Sberbank's offering lags behind ambitious plans

Sberbank's offering lags behind ambitious plans

Sberbank's supervisory board has set the price for its secondary offering at about $US 3,400 per share. Analysts say the bank will raise $US 8.8 BLN, failing to eclipse Russia's largest public offering by state-owned Rosneft.

The announced offering price is only a 4% discount to the current market price, which is lower then it was expected. Initially Sberbank planned to sell 3.5 MLN new shares and raise about $US 12 BLN, becoming the largest offering in Russia's history. But taking into account the cut-off price, Sberbank is far behind its initial goal.

“It would be around $US 8.8 BLN, which from a fundamental point of view should be sufficient to satisfy the capital-raising needs of Sberbank. However, this comes as only 75% or less of the total maximum book value of roughly $US 12 BLN. I believe that the discount offered to the market was insufficient to stimulate demand. We earlier thought that a discount of 5-10% would do the trick,” says Alex Kantarovich, MDM Bank Analyst.

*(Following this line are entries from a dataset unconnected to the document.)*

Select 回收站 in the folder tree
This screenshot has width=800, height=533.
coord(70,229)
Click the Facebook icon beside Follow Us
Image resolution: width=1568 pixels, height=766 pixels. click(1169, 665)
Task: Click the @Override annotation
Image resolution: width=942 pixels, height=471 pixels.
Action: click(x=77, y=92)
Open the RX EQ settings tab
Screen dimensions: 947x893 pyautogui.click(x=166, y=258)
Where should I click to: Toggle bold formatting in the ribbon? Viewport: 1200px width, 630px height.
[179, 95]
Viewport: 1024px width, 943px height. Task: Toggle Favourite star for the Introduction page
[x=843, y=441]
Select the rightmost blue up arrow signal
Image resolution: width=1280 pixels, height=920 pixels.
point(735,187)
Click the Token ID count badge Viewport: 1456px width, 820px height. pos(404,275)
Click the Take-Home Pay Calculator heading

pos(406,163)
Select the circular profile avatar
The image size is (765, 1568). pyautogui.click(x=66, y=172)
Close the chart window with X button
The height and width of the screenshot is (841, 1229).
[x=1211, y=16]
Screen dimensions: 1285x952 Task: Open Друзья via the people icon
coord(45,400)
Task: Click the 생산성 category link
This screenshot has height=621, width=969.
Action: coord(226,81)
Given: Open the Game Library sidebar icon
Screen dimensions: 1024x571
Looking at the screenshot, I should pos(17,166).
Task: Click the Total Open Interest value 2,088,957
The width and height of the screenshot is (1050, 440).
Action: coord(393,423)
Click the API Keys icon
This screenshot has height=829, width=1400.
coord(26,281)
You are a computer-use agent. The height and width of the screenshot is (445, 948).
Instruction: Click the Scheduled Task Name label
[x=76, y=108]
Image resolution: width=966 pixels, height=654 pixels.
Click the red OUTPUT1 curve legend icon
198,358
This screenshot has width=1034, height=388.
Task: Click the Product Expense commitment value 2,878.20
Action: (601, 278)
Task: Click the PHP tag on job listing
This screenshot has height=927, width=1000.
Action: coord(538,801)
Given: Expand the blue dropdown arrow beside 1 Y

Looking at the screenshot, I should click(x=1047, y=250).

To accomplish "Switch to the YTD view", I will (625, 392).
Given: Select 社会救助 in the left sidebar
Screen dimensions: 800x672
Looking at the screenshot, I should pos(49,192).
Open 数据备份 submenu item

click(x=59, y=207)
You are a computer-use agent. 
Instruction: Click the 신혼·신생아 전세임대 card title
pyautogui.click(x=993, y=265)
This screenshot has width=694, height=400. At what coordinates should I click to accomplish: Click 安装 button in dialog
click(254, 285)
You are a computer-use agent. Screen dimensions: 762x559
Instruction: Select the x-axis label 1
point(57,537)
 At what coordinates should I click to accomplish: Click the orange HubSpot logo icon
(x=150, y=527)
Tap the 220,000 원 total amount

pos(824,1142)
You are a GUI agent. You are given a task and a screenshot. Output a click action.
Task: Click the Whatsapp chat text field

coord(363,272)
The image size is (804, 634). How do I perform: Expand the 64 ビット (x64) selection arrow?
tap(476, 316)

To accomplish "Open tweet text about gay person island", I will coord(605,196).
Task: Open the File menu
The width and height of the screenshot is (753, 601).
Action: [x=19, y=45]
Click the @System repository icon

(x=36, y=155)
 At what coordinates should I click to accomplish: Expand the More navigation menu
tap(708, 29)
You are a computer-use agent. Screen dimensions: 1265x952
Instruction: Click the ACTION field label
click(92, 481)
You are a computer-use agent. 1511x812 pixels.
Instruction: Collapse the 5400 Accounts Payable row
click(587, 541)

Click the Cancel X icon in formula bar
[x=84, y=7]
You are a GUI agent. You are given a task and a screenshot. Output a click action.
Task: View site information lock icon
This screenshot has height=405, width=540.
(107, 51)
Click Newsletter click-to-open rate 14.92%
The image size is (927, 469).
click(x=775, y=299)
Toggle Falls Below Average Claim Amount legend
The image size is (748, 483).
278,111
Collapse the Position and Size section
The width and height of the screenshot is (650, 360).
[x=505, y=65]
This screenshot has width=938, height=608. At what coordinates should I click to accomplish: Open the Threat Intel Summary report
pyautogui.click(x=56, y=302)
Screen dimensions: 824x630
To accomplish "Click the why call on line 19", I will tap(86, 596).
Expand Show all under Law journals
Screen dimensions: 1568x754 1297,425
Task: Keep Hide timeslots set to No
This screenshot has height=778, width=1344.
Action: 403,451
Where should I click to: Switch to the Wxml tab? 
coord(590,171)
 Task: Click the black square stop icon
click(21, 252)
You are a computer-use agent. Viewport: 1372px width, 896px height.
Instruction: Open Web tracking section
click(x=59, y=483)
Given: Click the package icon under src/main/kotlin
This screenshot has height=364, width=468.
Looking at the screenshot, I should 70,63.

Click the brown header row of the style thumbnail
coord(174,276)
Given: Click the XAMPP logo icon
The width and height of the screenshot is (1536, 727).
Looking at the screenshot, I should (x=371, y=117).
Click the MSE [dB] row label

One of the main participants in the offering is Russia's Central bank which owns a majority stake in Sberbank. The Central bank said it will acquire roughly a quarter of the full order size – a stake worth about $US 3 BLN. The purchase will delute its stake in Sberbank to as little as 55%.

“The Central bank is buying significantly less then it's entitled to, but in fact it represents the shrinking participation of the state and as such is positive,” Mr Kantarovich believes.

Sberbank plans to use the money raised during its secondary offering to support its lending programme.